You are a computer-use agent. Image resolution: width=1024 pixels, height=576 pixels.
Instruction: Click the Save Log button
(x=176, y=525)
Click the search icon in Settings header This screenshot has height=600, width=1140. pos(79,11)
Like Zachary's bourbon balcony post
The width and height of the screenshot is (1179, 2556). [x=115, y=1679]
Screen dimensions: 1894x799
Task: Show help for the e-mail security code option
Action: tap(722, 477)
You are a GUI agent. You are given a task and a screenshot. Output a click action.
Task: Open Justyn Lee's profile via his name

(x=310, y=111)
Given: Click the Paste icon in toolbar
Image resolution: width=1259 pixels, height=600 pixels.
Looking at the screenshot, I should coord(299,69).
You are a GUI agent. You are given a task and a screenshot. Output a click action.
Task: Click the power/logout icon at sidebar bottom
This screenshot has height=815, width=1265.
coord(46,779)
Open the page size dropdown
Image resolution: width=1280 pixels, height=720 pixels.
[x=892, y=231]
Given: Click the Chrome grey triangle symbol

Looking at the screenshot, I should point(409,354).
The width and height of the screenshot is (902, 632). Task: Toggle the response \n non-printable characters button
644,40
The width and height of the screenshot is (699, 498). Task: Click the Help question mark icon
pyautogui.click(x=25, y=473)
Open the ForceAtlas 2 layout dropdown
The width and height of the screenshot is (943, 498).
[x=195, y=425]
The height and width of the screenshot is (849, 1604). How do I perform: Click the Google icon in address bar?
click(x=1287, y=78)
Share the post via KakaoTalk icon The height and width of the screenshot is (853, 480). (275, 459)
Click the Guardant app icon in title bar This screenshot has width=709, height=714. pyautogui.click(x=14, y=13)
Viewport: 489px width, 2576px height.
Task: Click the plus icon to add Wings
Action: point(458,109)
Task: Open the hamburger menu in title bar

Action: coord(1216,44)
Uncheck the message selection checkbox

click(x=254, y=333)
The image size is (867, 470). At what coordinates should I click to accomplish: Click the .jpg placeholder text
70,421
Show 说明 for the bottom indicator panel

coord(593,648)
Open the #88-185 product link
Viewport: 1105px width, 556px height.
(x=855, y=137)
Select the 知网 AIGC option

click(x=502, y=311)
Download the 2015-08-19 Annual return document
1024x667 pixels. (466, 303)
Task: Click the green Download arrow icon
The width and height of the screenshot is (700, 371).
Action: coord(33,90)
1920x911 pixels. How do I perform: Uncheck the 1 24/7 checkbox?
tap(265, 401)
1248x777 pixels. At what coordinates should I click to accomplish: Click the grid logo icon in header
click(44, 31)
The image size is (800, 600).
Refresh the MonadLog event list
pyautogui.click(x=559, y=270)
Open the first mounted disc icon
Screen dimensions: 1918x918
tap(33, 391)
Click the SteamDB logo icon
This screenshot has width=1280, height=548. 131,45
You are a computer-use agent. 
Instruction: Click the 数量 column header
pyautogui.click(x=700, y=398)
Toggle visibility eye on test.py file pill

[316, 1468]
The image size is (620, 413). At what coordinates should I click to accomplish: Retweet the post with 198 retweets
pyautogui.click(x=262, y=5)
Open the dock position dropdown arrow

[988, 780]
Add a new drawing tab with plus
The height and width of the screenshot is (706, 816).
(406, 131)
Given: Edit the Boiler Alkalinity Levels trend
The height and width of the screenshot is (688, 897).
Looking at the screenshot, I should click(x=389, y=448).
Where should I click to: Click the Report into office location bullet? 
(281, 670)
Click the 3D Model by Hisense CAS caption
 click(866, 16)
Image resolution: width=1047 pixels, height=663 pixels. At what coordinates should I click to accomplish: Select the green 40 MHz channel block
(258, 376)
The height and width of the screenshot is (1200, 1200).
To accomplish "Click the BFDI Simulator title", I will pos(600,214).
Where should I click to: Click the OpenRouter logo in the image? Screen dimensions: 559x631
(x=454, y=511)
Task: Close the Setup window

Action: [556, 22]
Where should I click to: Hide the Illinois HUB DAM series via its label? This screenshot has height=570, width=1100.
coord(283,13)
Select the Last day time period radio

++++++++++

▶ [Work order]:
Return only the lines of the records in which the string "agent" appears.

▶ [Response to this exercise]:
You are a computer-use agent. Image resolution: width=1024 pixels, height=576 pixels.
You are a GUI agent. You are given a task and a screenshot. Output a click action.
You are a GUI agent. You are given a task and a screenshot. Output a click action.
You are a computer-use agent. 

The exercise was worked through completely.